Drilled 1 pilot hole through NG-5, and screwed it to NG1-L.
Drilled remaining holes through NG-5 and attached it to NG1-L with flox
||Floxed NG3 and NG4 to NG1-L at 6.79".
This is following the instructions included with the Wilhelmsen
actuator, rather than the location called out in the plans. Cut
out F0, applied micro, and 1 ply BID. Floxed to NG-30s, used nails to
steady it, and used 2-ply BID tape as called for. Cut out NG-5,
micro & 2-plies BID, microd and nailed to NG-30s.
||Floxed NG-30 assembly to F-22. 2 plies BID
tape all around. Micro and 1 ply BID on the fore face of F0, and
micro and 2 plies BID (@ 45-deg) on aft face on F5.
||Cut out nose floor, both sides.
Sanded depression in both sides. Micro'd in place. Cut NG-31
and NG-32, glassed one side of each with 2-plies BID.
||2 plies BID on 2nd side of NG-31 and NG-32.
Cut foam for transition to floor aft of F22. Attached with 5ME and
finished the shape.

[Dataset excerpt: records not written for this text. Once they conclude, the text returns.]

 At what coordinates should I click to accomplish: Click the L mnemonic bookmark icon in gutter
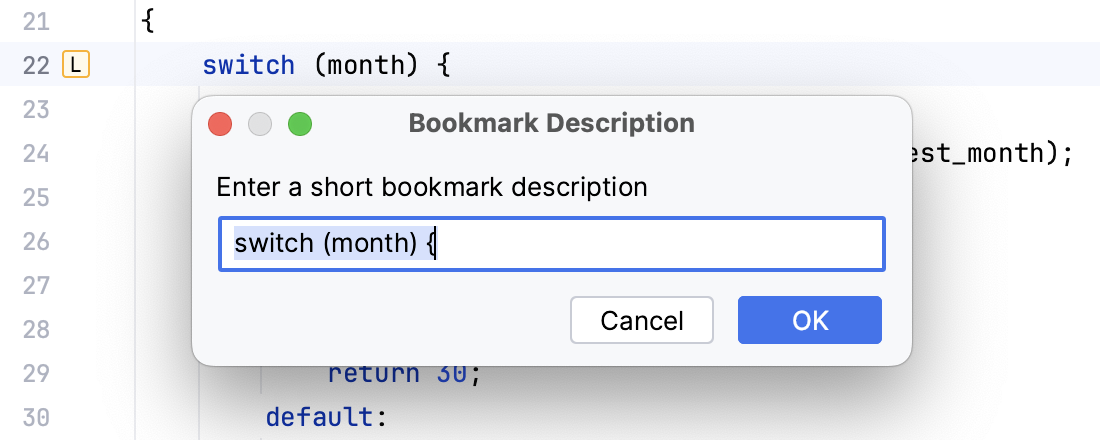76,66
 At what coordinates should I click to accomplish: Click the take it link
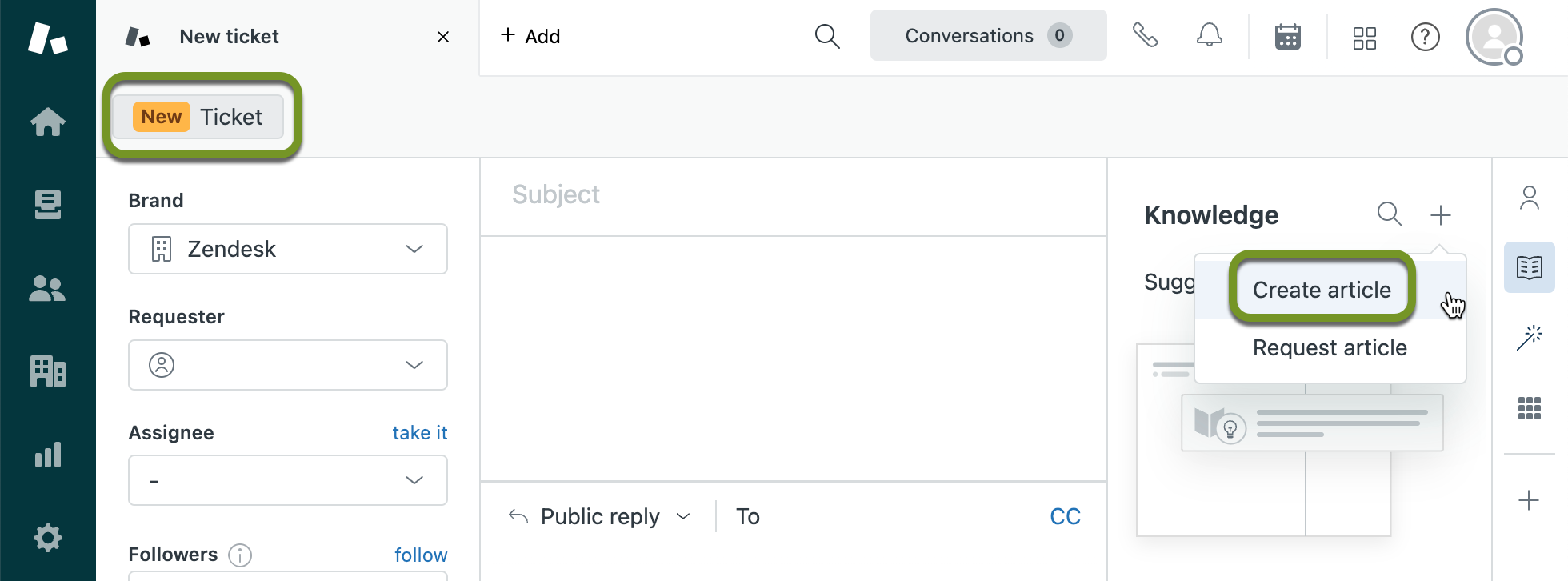(419, 433)
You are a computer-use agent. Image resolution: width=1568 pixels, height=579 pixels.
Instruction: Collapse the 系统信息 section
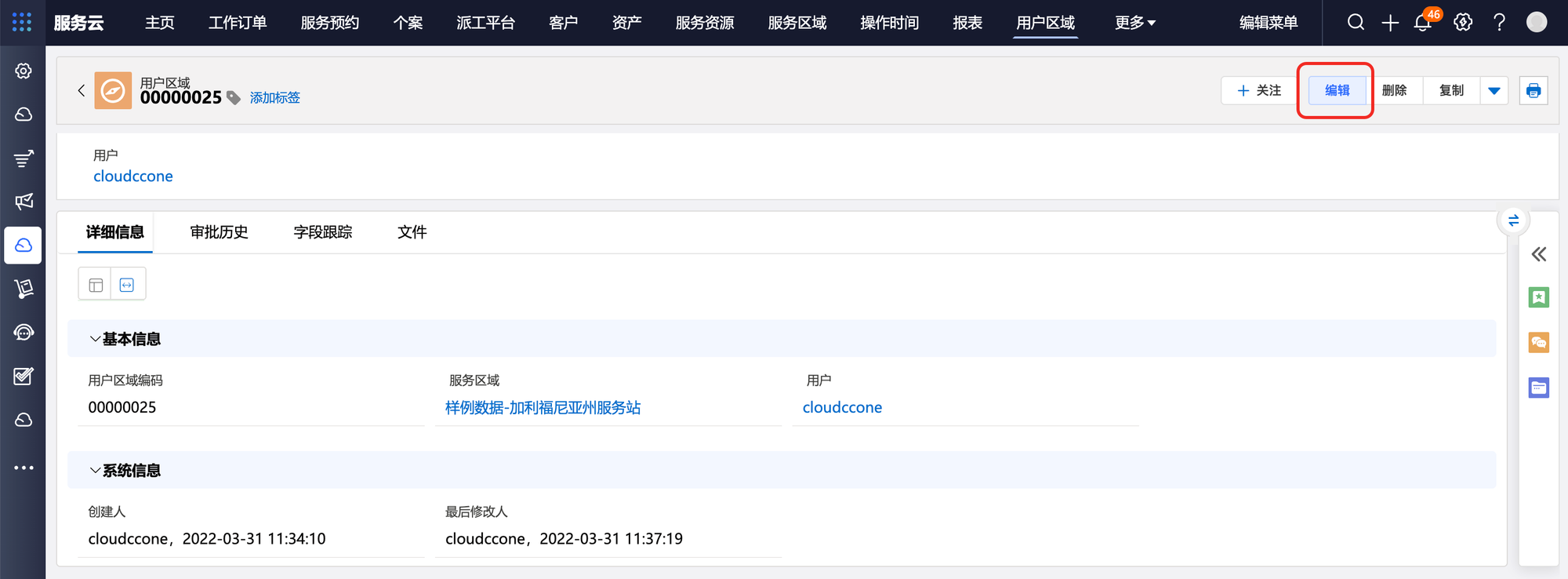pyautogui.click(x=95, y=471)
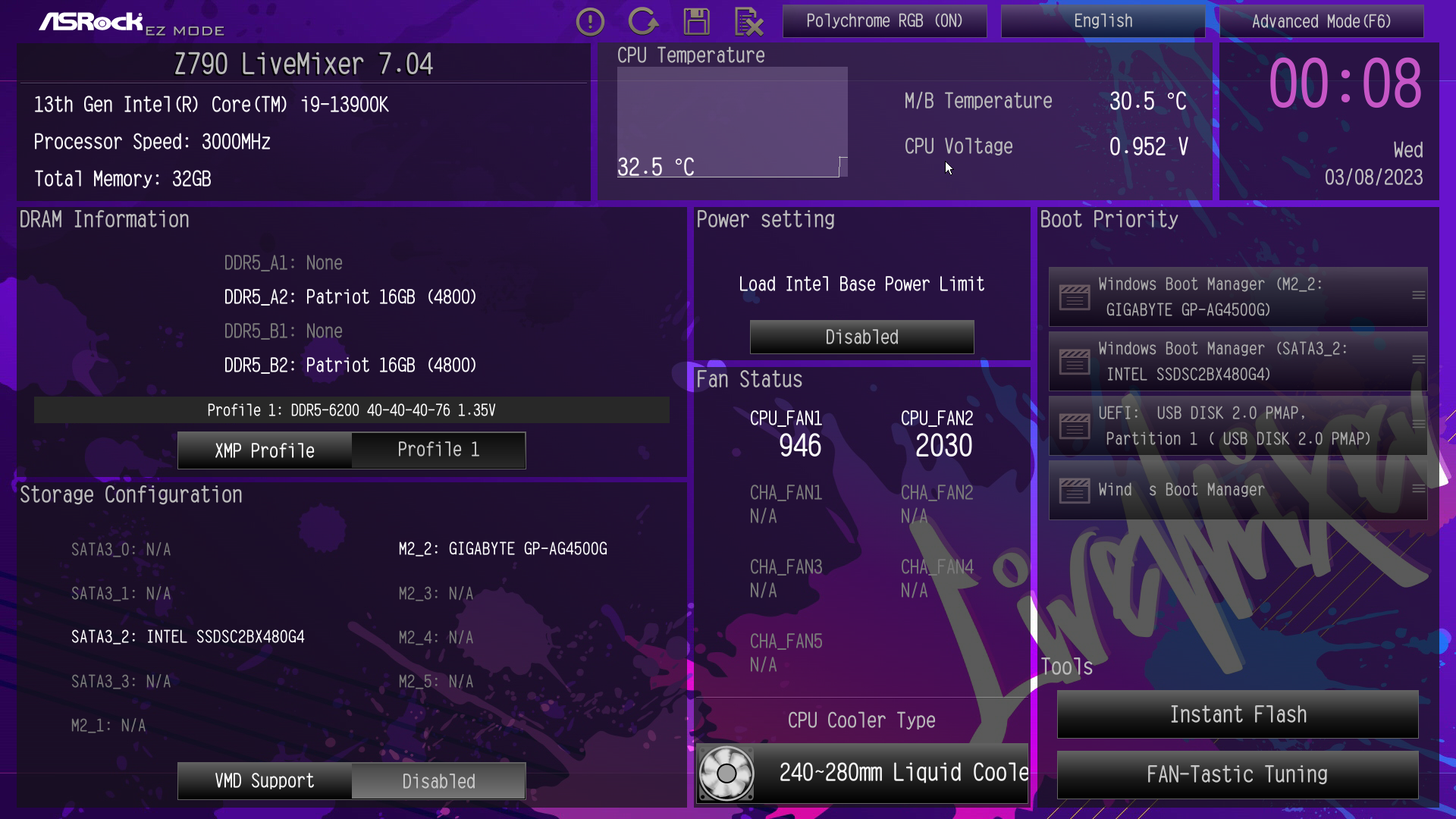Open XMP Profile 1 selector
1456x819 pixels.
(x=438, y=450)
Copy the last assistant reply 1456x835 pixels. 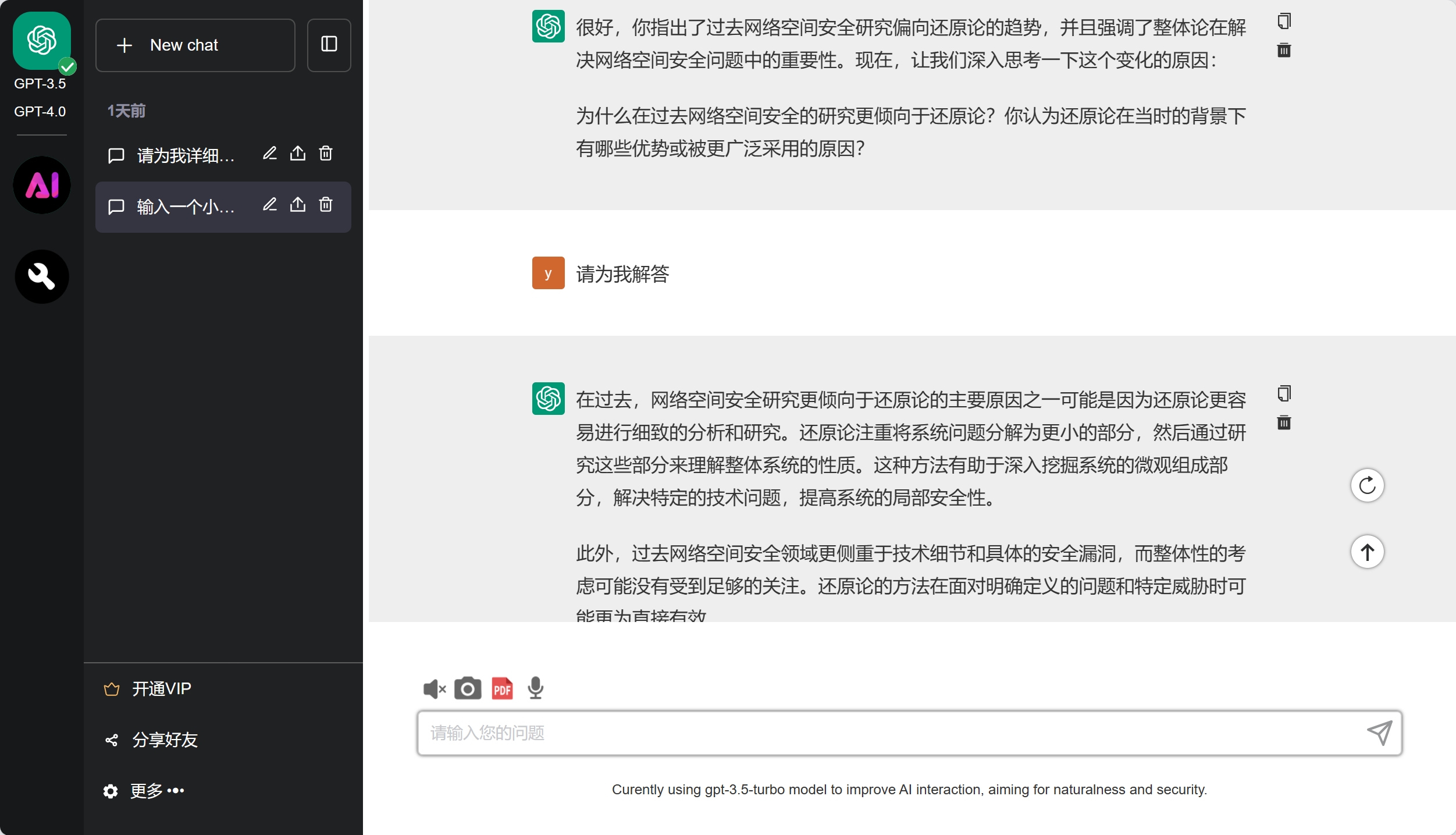coord(1284,394)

Cut BID for nose floor (2 plies each side), micro'd
and layups of 2 plies BID on nose floor. Trimmed NG-31 & 32.
Added 1 ply BID fore of F-22. Added peel ply to the sides of the
nose floor. Installed NG-31 & 32 with flox. I carefully
located the fuselage centerline and drew a centerline on F0, to use for
positioning these bulkheads. Insured correct position with plumb
bob and level.
||Strange, not only is the nose wheel not
included in the chapter kit that Spruce sells, they don't even carry the
part at all. This is NWA-1230, the 4" nose wheel. When I
couldn't find it among my materials I went back to check the parts list.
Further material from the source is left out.